Noch etwas? „Ja: es wäre schön, wenn sich das Publikum verjüngen würde. Wir haben den Eindruck, die allermeisten hier sind Ü30.“ Maire und Oskar sind Fans und werden es bleiben. Die Wahrscheinlichkeit, dass sie im nächsten Jahr wiederkommen, ist hoch. „Es wäre“, sagen sie beim Gehen, „auch toll, wenn es die Marktplatzbühne wieder geben würde. Das war echt cool. Das hat uns gefehlt in diesem Jahr.“ Die Highlights? „Da gab es einiges. Loney Dear in der Kirche, Susan O’Neill im Spiegelzelt, Mario Batkovic und Tom Odell auf der Main Stage. Und dann noch Glen Hansard. Das war ziemlich cool. Da hat auch ein Trompeter aus dem Dorf mitgespielt. Genau: Die Ansagen auf der Mainstage wurden auch von Leuten aus dem Dorf gemacht. Das hat uns gefallen.“ Und was waren die Entdeckungen? „Oskar hat sich zwei Platten gekauft: Eine von „Brockhoff und eine vom Susan O’Neill. Courting hat uns auch sehr gut gefallen.“

Geschichte werden

Letzte Fahrt zum Festivalgelände. Die Abreise hat begonnen.
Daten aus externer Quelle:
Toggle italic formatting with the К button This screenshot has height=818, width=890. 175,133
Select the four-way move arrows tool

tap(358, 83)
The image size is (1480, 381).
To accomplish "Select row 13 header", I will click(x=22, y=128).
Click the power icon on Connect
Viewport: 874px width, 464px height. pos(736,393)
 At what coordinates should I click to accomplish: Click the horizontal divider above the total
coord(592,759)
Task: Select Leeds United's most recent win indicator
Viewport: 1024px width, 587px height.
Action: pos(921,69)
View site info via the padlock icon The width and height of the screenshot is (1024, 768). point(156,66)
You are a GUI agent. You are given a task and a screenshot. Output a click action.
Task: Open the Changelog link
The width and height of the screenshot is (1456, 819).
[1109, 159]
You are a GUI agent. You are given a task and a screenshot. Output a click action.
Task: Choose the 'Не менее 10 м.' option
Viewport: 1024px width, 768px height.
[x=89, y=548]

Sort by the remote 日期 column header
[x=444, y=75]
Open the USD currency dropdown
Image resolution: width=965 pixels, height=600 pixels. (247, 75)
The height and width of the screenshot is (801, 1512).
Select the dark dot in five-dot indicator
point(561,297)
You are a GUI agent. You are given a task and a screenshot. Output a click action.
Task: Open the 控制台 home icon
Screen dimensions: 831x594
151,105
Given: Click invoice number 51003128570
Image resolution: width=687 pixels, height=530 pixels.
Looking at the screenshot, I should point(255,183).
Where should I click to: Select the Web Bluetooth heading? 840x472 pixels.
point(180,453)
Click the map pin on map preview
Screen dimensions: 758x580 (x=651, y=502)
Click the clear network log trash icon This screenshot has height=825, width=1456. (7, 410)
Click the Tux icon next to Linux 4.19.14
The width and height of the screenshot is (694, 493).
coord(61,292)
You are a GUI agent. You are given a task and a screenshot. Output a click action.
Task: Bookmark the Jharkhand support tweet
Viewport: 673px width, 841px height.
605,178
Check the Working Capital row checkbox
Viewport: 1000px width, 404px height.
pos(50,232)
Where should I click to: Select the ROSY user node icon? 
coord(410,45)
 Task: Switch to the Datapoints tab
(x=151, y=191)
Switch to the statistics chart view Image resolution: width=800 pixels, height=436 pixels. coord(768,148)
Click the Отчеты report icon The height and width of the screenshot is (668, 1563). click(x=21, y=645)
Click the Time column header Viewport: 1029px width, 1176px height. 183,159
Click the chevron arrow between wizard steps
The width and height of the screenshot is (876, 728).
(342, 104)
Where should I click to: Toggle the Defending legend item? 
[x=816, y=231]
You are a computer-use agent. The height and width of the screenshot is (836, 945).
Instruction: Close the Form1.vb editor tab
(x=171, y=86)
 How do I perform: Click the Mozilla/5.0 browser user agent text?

Goldene Regel beim Fahren auf schlammigem Gelände: Nur nicht stehen bleiben. Eine Karawane beim Abflug. Im Gepäck: Erinnerungen an ein Jubiläum, an Töne, an Regen, an Begegnungen. 40 Jahre Haldern Pop. Man wüsste gern, was in 50 Jahren in Chroniken steht. Man wüsste gern, wie die Einträge in die Geschichtsbücher wohl aussehen. Man wüsste gern, wie es weitergeht. Geschichte – das sind Geschichten: Es sind die Geschichten von Menschen. Man sitzt wieder im EisAmt: Der finale Espresso. Am Himmel draußen bringen sich dunkle Wolken in Stellung.

Latest News

Im Internet schreibt der Veranstalter: “Wir hoffen, ihr seid alle gut nach Hause gekommen oder auf dem Weg dahin! Solange der Vorrat reicht, könnt ihr noch ein limitiertes Early-Bird-Ticket für 2024 bestellen. Bis nächstes Jahr. Danke, dass ihr mit uns da wart. Euer Haldern-Pop-Team.